## GOAL OF THE EXERCISE:
Search the data for "label". Each line containing it is to be copied.

(Stored records)
========================================
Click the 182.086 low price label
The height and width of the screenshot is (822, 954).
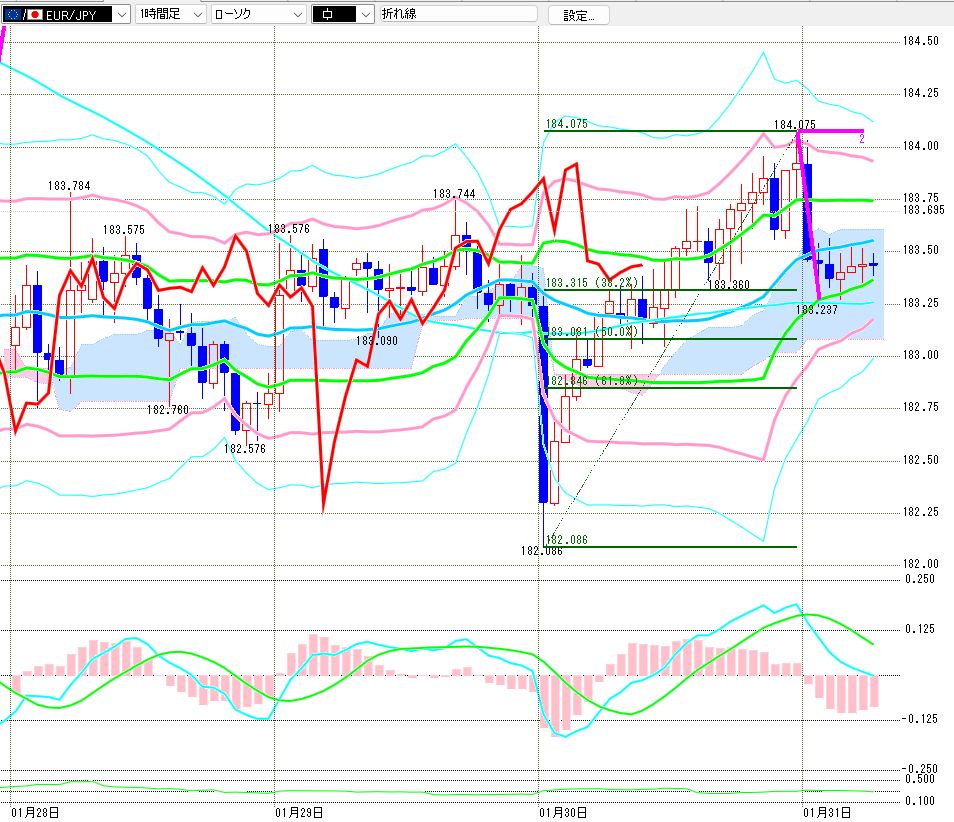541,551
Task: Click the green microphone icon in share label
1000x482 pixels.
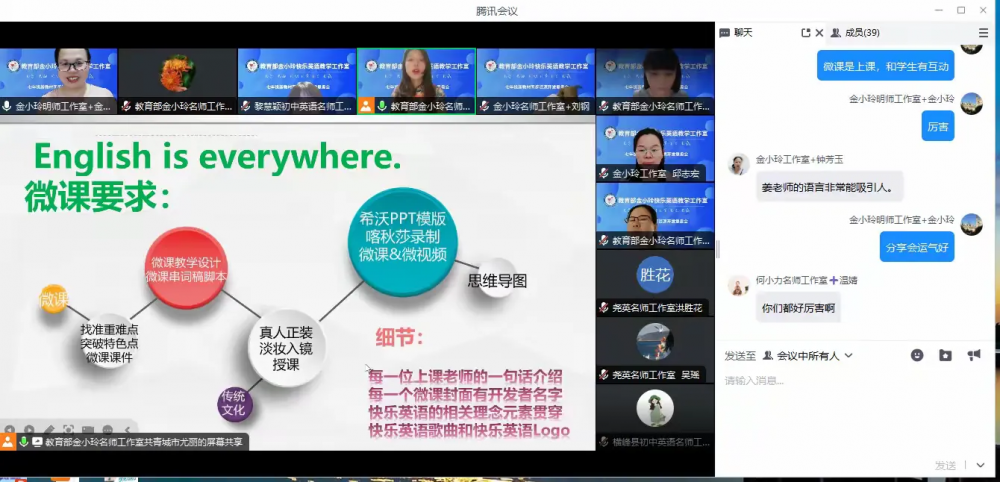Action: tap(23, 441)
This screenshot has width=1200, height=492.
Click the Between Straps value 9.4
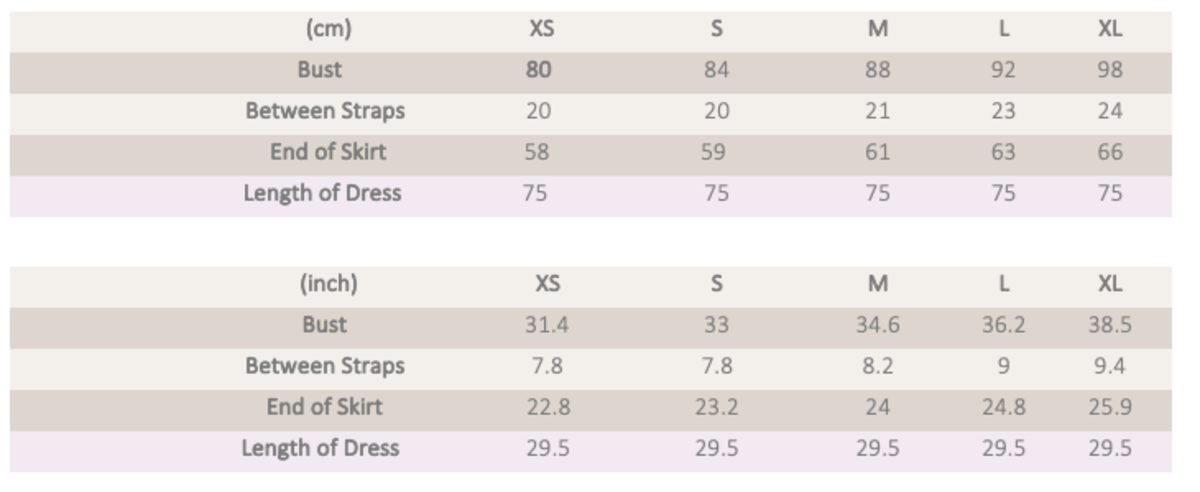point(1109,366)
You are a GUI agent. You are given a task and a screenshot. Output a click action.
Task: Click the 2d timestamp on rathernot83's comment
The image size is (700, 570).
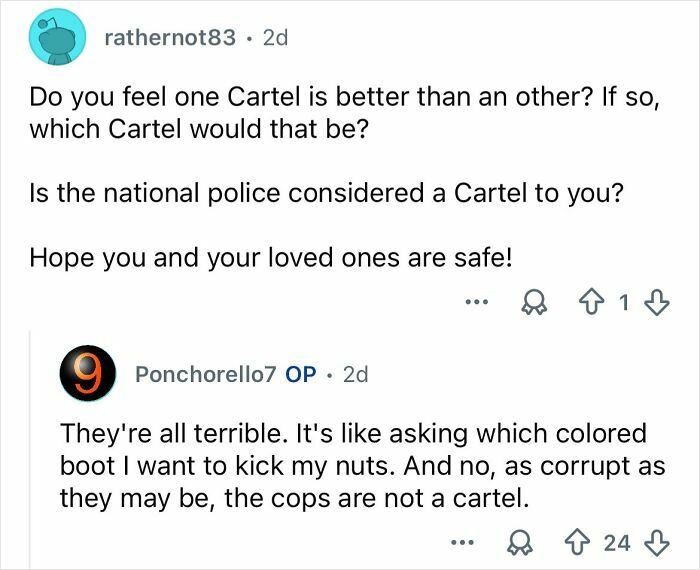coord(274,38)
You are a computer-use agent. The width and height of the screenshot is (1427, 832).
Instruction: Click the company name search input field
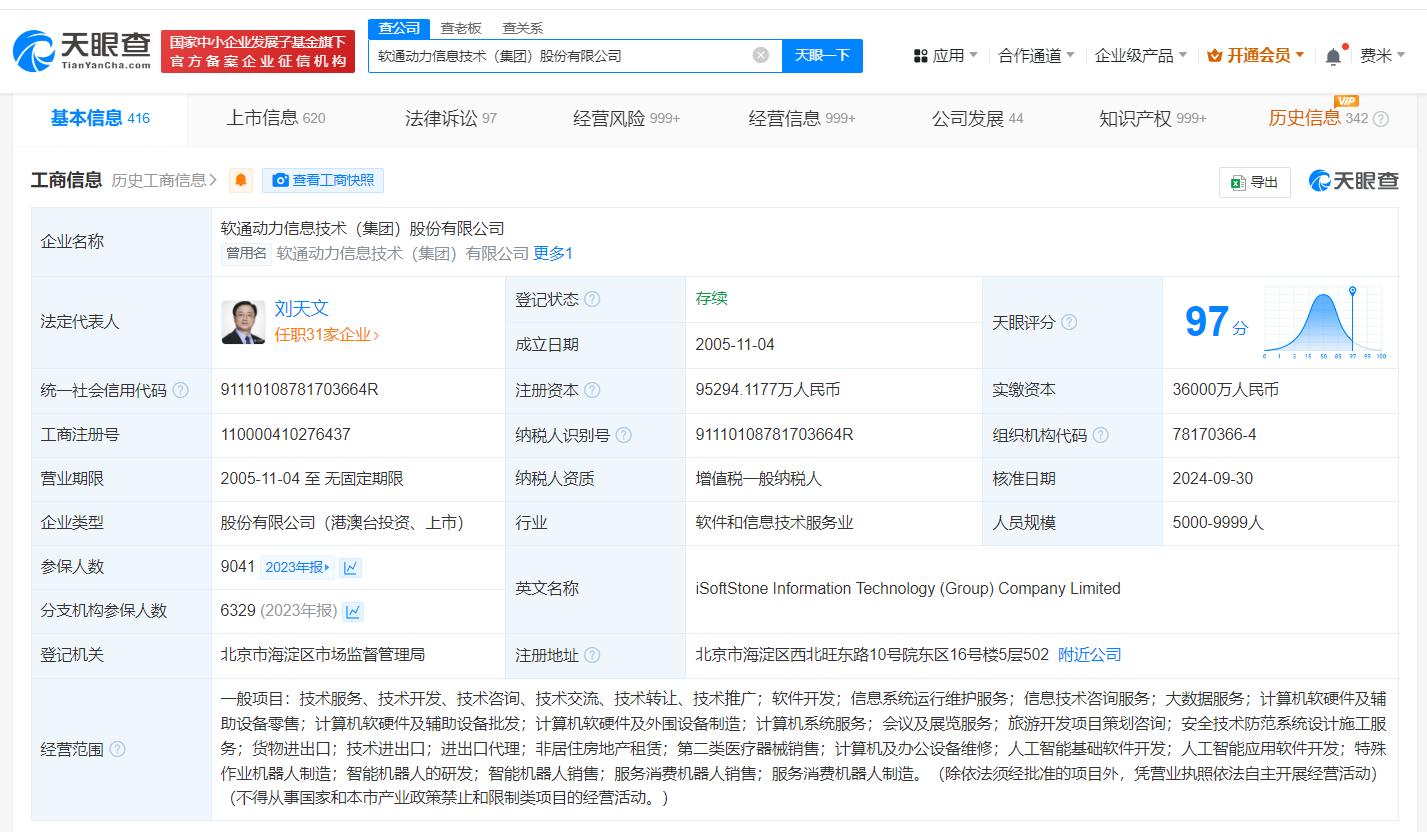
========================================
## RESPONSE AREA:
Click the 182.086 low price label
Task: Click the green microphone icon in share label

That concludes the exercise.